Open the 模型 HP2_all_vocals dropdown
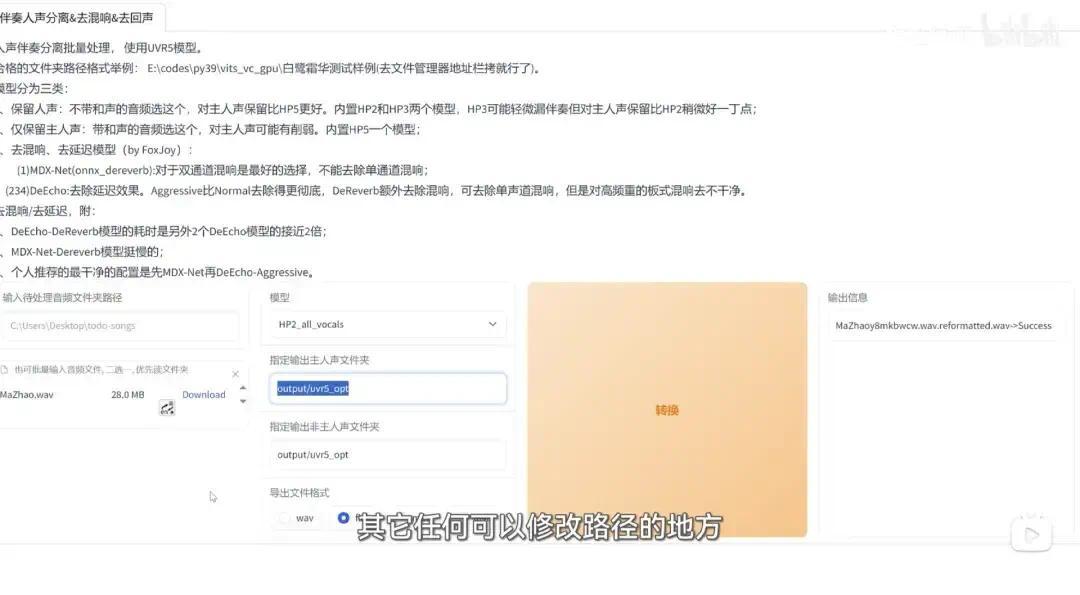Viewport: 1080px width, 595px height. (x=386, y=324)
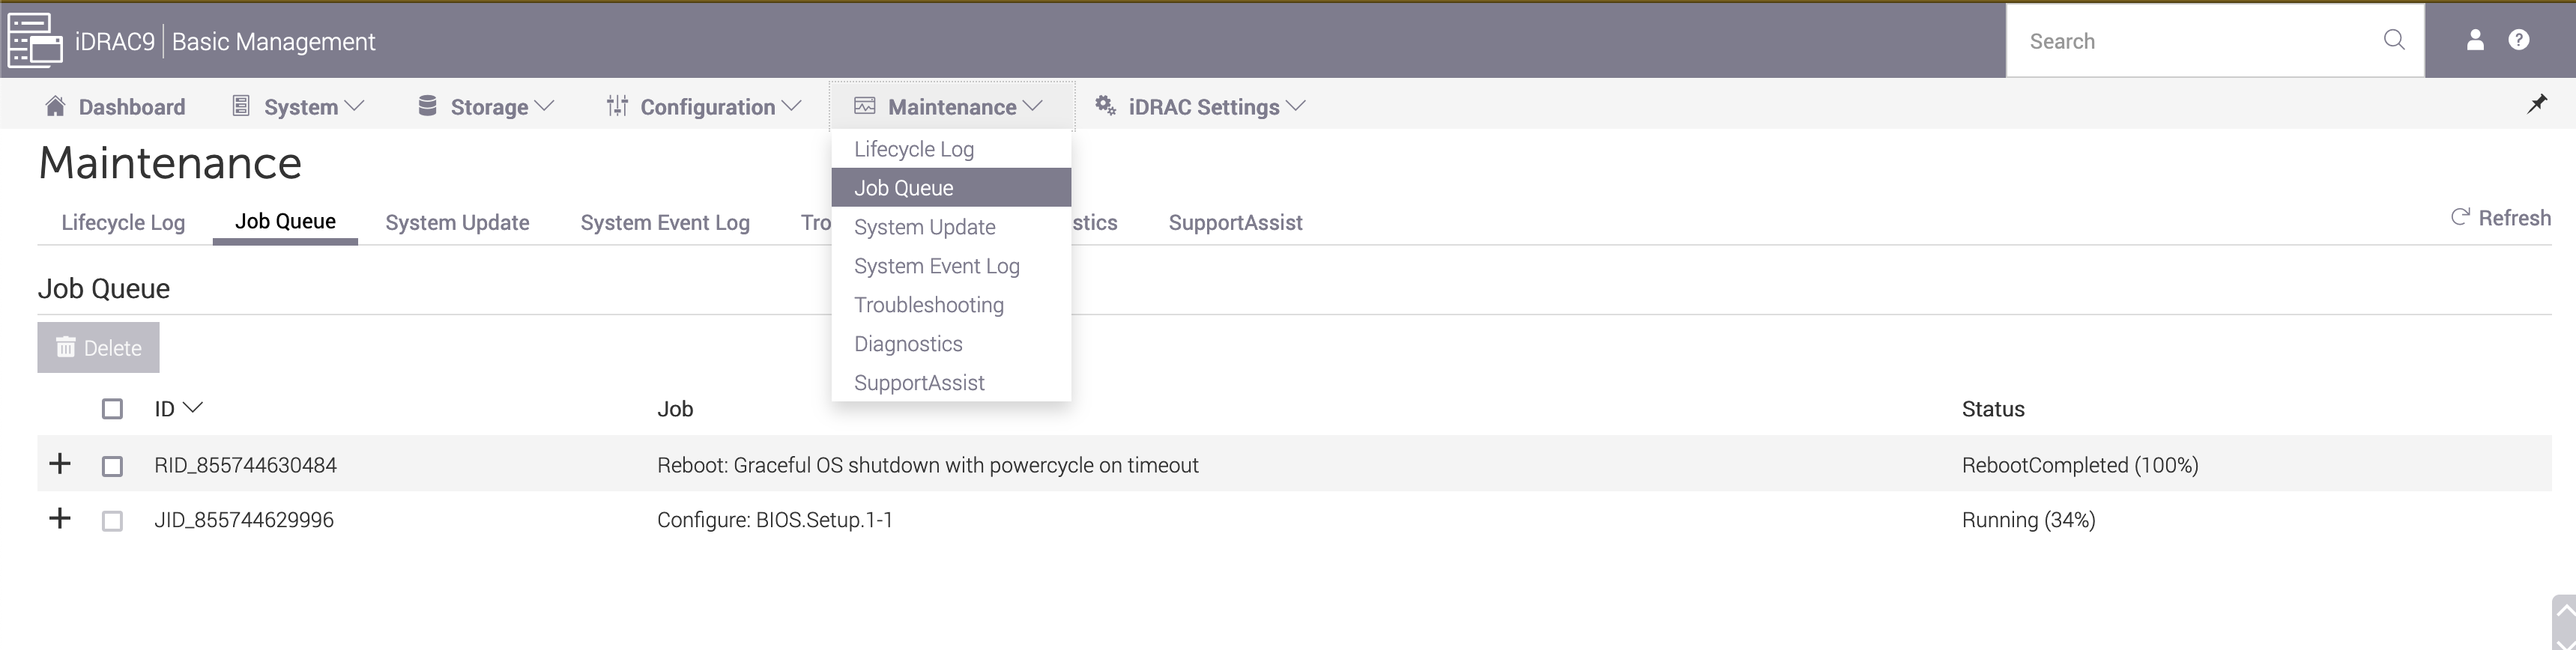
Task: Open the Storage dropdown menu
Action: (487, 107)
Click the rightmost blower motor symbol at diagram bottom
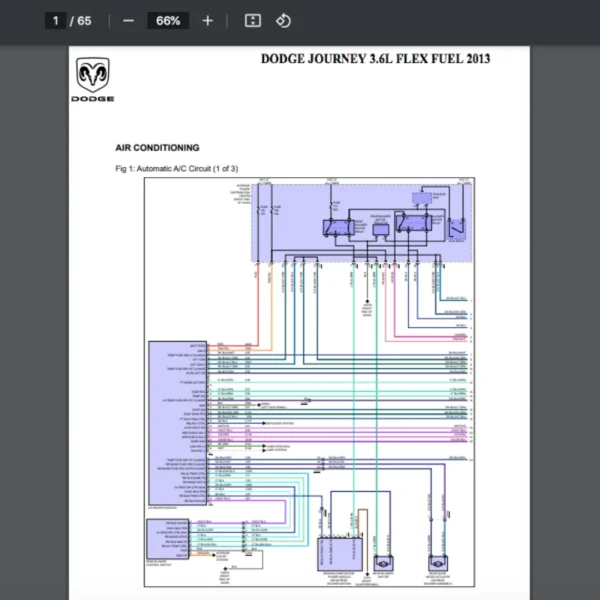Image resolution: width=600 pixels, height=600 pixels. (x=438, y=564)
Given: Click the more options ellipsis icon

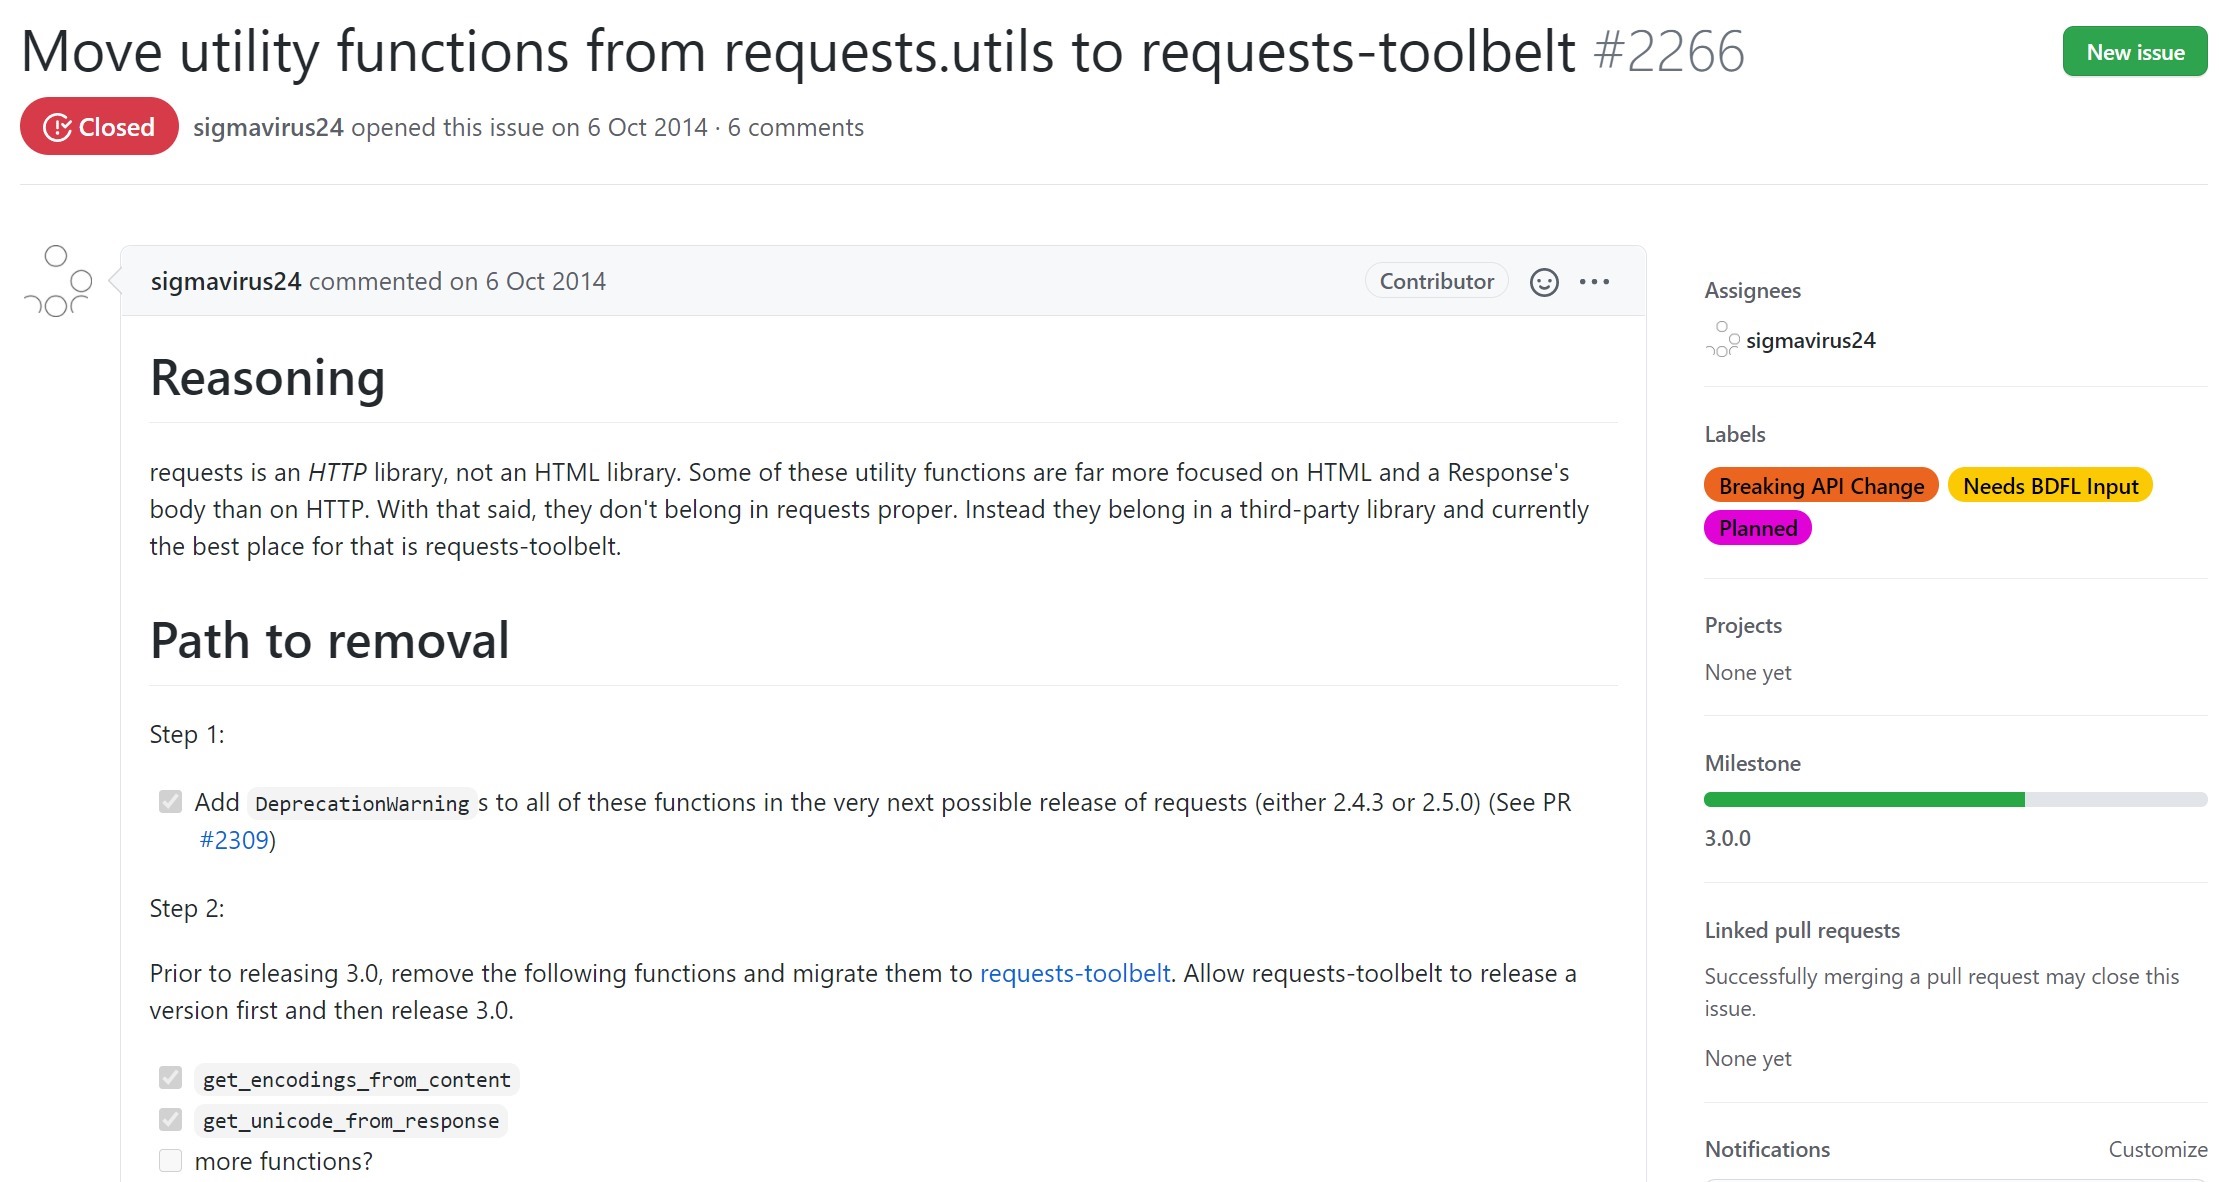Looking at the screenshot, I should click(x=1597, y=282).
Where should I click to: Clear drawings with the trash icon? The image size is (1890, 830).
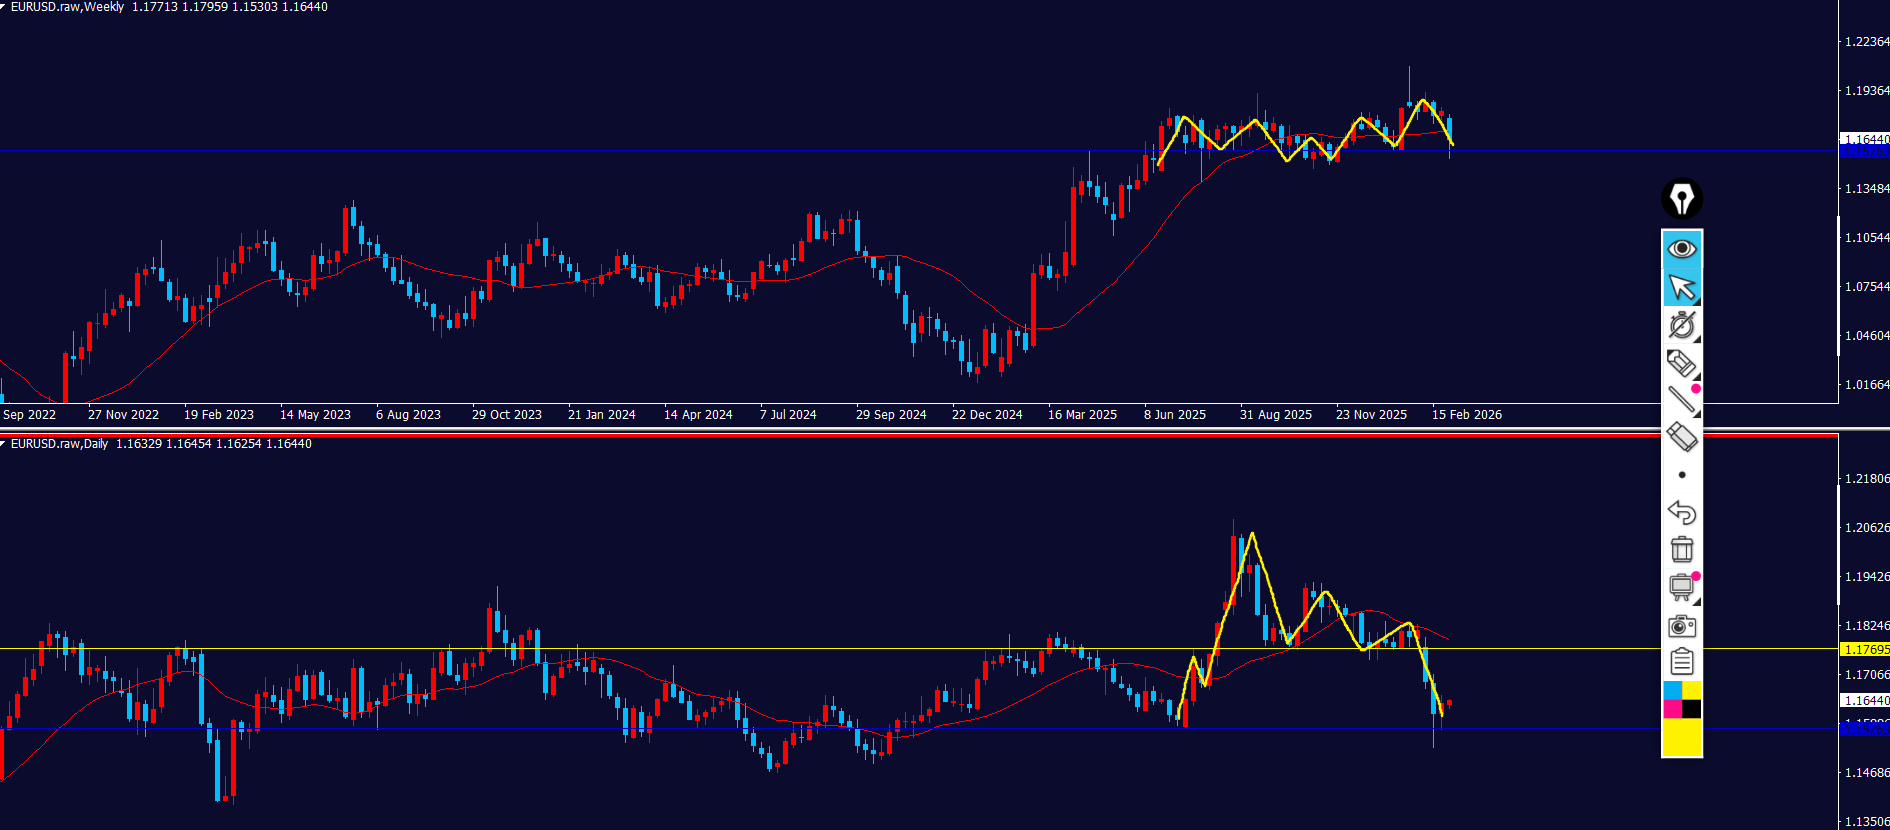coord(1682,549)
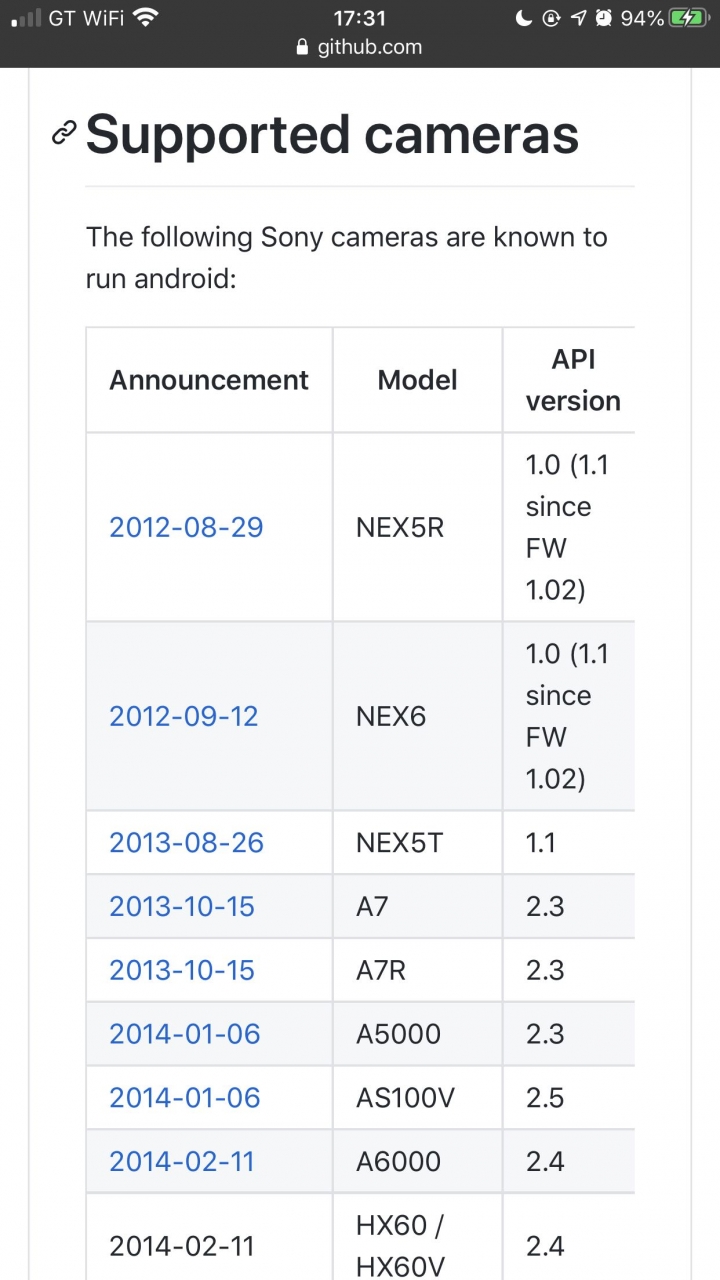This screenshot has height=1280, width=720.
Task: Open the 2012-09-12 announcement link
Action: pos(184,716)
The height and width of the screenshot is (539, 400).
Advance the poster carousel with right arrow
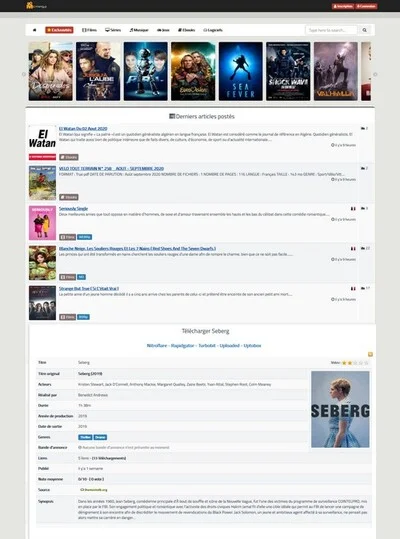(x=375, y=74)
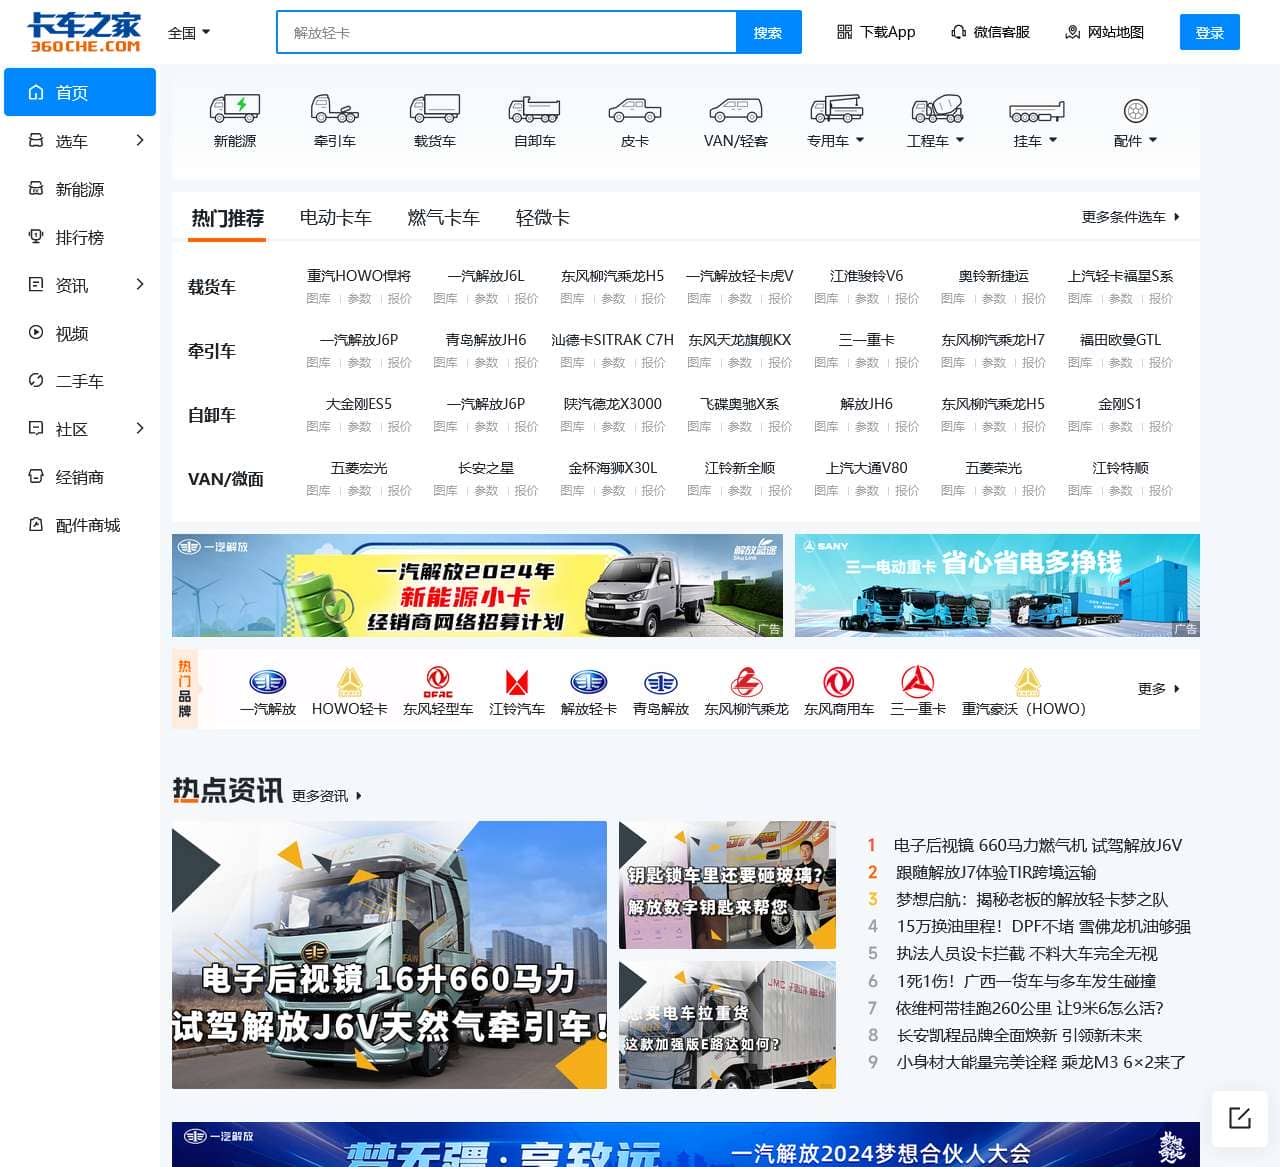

### Problem to solve
Please print the span that begins at the line holding "The height and" and ends at the last line of the data, both ends included, with no pictures.

### Result of the exercise
The height and width of the screenshot is (539, 400).
Advance the poster carousel with right arrow
(x=375, y=74)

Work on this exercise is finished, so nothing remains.